O Programa de Residências do Teatro Vila Velha ativa mais um ciclo de formação, troca e criação, e nesta edição ocupa as instalações do Museu de Arte da Bahia. Em constante diálogo e experimentação, o projeto segue conectando saberes e fazeres artísticos dos quatro cantos do mundo nas mais variadas vertentes e linguagens, reunindo agora diversos talentos do Brasil, do Equador, da Polônia e de Portugal.
O fluxo contínuo de trabalho se retroalimenta em um intercâmbio iniciado no ano de 2016 e idealizado por Cristina Castro e Joanna Leśnierowska, iniciativa que agora gera mais um fruto com o Projeto Yanka Rudzka Colheita.
Retomando os laços criativos e colaborativos com os artistas de países lusófonos, o equipamento cultural soteropolitano se une mais uma vez à dramaturgia portuguesa através da obra “Além as estrelas são a nossa casa”, do autor Abel Neves.
A Companhia Teatro dos Novos, sob a direção da atriz Chica Carelli, propõe a encenação de quatro peças dessa obra a partir do tempo presente e com o texto no centro do trabalho. O processo realizado em uma imersão interna conta com sete nomes no elenco e promove o encontro entre a trajetória da companhia e o fôlego urbano.
O resultado da residência será compartilhado com o público em uma apresentação única no dia 24 de maio, às 16h, com entrada gratuita.
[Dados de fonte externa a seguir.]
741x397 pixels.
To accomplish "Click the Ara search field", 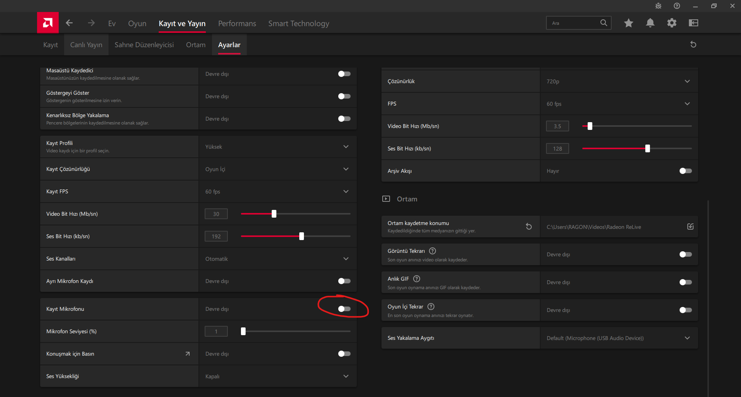I will [x=573, y=23].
O cineasta e ator paulista Renan Rovida apresenta a mostra da residência “Experimentos de Som e Imagem entre o Real e o Ficcional”, resultado de uma imersão prática na linguagem cinematográfica contemporânea focada na dissolução das fronteiras entre o documentário e a ficção.
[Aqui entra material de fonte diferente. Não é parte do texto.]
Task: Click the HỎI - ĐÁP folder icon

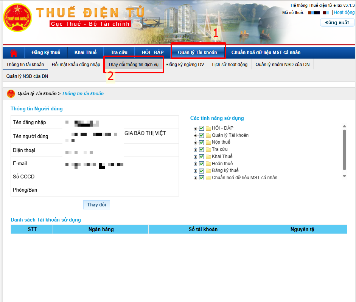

Os participantes percorreram todas as etapas da construção de um filme ao utilizar espaços reais como matéria-prima. O premiado realizador possui a sua trajetória marcada pelo cinema autoral, integrou o elenco de mais de 25 longas-metragens e une a prática da realização à investigação estética. O evento da mostra ocorre também no dia 24 de maio, às 17h, no auditório do Museu de Arte da Bahia com acesso gratuito.
O artista cênico, docente e pesquisador equatoriano David Albarracín, que acumula mais de 10 anos de experiência profissional, propôs aos selecionados uma travessia por meio da Dança de Contato Improvisação e da deriva urbana.
Ao longo de três semanas, o improviso e o acaso das ruas de Salvador foram exercícios para tensionar questões sobre cidadania, corpo e coletividade em um percurso intensivo de escuta e movimento, buscando transformar a experiência da cidade em um acontecimento cênico. A performance será apresentada no dia 24 de maio, às 18h, de forma gratuita.